Em uma fazenda pequena escondida nas colinas verdejantes da Normandia, Aude Sementzeff aquece o leite cru das vacas da colina até coalhar, depois o despeja em moldes para criar o queijo Camembert redondo e perolado.
Há oito anos, Sementzeff vem produzindo esse queijo macio e terroso em pequenos lotes para ser vendido em lojas de Paris, mantendo uma tradição que remonta ao século XVIII. Tão comum é o Camembert na França que os soldados nas trincheiras da Primeira Guerra Mundial o comiam como parte de suas rações diárias.
“O Camembert está presente em cada etapa de nossa história”, disse Sementzeff, 41 anos, enquanto salgava delicadamente cada queijo e o virava para aperfeiçoar sua casca. “Assim, existe um forte vínculo, eu acredito, com a cultura francesa.”
No entanto, esta iguaria notoriamente aromática está enfrentando problemas, assim como o brie, outro queijo francês celebrado apreciado em todo o mundo.

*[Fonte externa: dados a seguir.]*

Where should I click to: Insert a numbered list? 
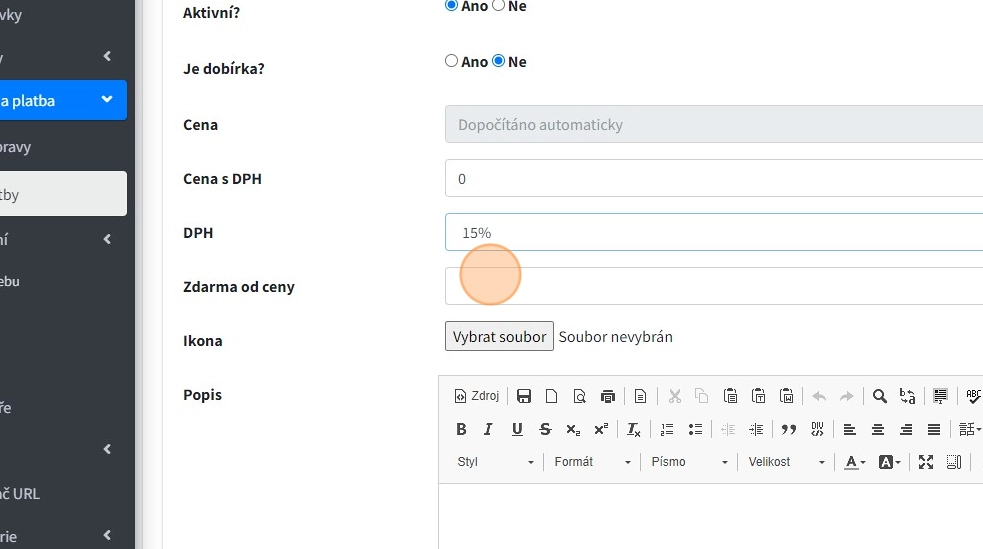[667, 429]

O Centro Nacional de Pesquisa Científica, a agência de ciência estatal da França, alertou que o Camembert, o brie e até mesmo os queijos azuis “poderiam desaparecer”, devido a uma diminuição nas cepas de fungos que dão aos amados queijos seu sabor, cheiro, cor e textura únicos.
Embora muitos fabricantes de queijo insistam que o problema não é tão grave, eles reconhecem que produzir queijos como o Camembert está se tornando mais difícil, em parte como consequência de esforços passados para criar o bloco perfeito.

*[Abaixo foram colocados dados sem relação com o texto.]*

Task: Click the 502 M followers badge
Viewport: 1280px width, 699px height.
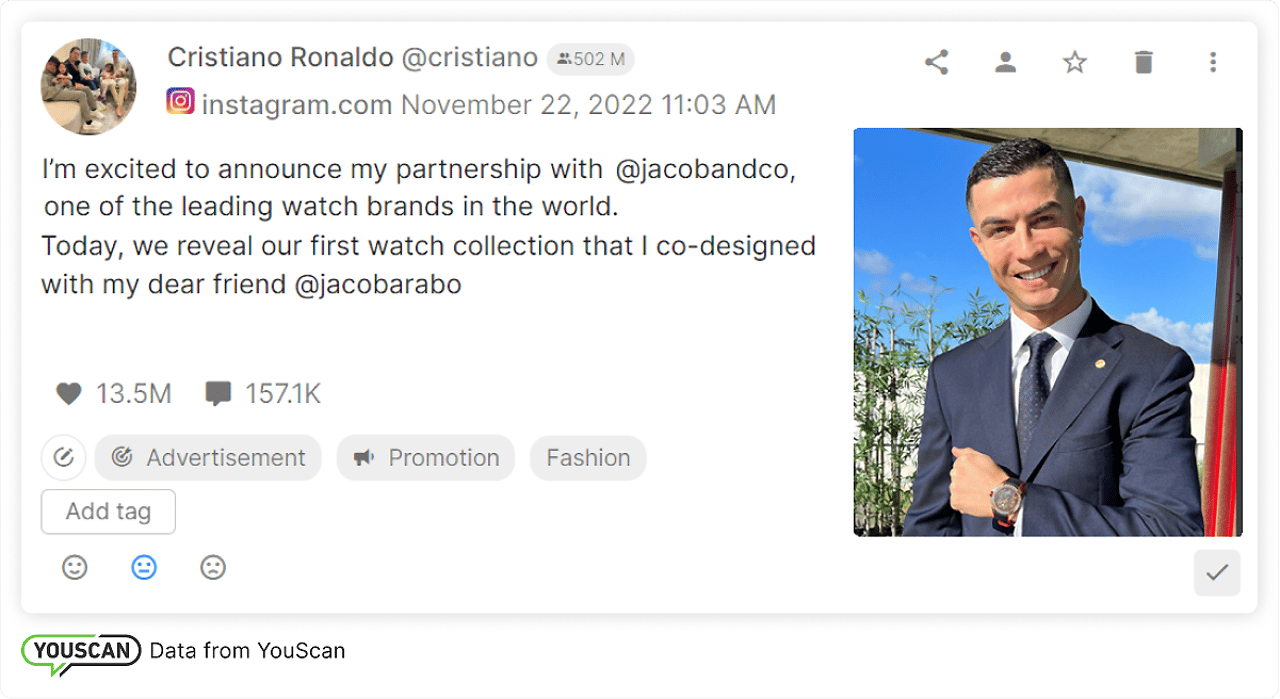Action: 590,59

Os cientistas se referem ao papel dos fungos na fabricação de queijo como “apodrecimento delicioso”, e é uma parte crucial do árduo processo de fazer um Camembert, que inclui várias semanas de maturação. Ele pode ser adicionado desde cedo com outras enzimas quando o leite é aquecido para formar coalhada, ou borrifado no queijo mais tarde para ajudar no processo de maturação e promover a casca macia e branca, tão apreciada pelos amantes do Camembert.
Nos primeiros dias do Camembert, o fungo existia naturalmente no ar nas cavernas úmidas onde ele era maturado, disse Emily Monaco, uma escritora americana e conhecedora de queijos que mora em Paris. Ela disse que isso dava a cada lote seu próprio caráter distintivo.
“Alguns deles vão ser um pouco mais avermelhados ou um pouco mais azuis ou um pouco mais cinzas”, disse Monaco. “E o que as pessoas perceberam foi que as pessoas realmente gostam do visual branco e imaculado do Camembert.”
Como resultado, durante o século XX, os fabricantes de queijo pararam de deixar o fungo ao acaso e começaram a produzi-lo em laboratório. Eles isolaram uma cepa albina específica conhecida como Penicillium camemberti, que produz a casca branca perfeita, e logo fabricantes de queijo em todo o mundo começaram a usá-la.
Benjamin Wolfe, que leciona microbiologia na Universidade Tufts e estuda alimentos fermentados em seu laboratório, disse que isso trouxe vantagens, como a consistência, mas também desvantagens.
“Muitas vezes, quando domesticamos plantas — ou até mesmo nossos animais de estimação, como cães e às vezes gatos — estamos selecionando tipos particulares que achamos atraentes”, disse ele. “E quando fazemos isso, estamos removendo do pool geral de diversidade genética.”
Com o tempo, o Penicillium camemberti está perdendo parte de sua capacidade de se reproduzir naturalmente. Em vez disso, os cientistas estão cultivando o fungo usando reprodução assexuada — não muito diferente de plantar um corte de uma flor para cloná-la, em vez de uma semente. Wolfe disse que cultivar o fungo dessa maneira é possível, mas mais difícil.
Também há a preocupação de longo prazo sobre ter apenas uma ou duas cepas de um organismo ainda em torno: se uma doença ou patógeno surgir ao qual a cepa restante for suscetível, poderia exterminar toda a população.
É uma ameaça semelhante à que enfrentam outros alimentos populares devido à diminuição da biodiversidade global, que está sendo exacerbada pelas mudanças climáticas, dizem os cientistas.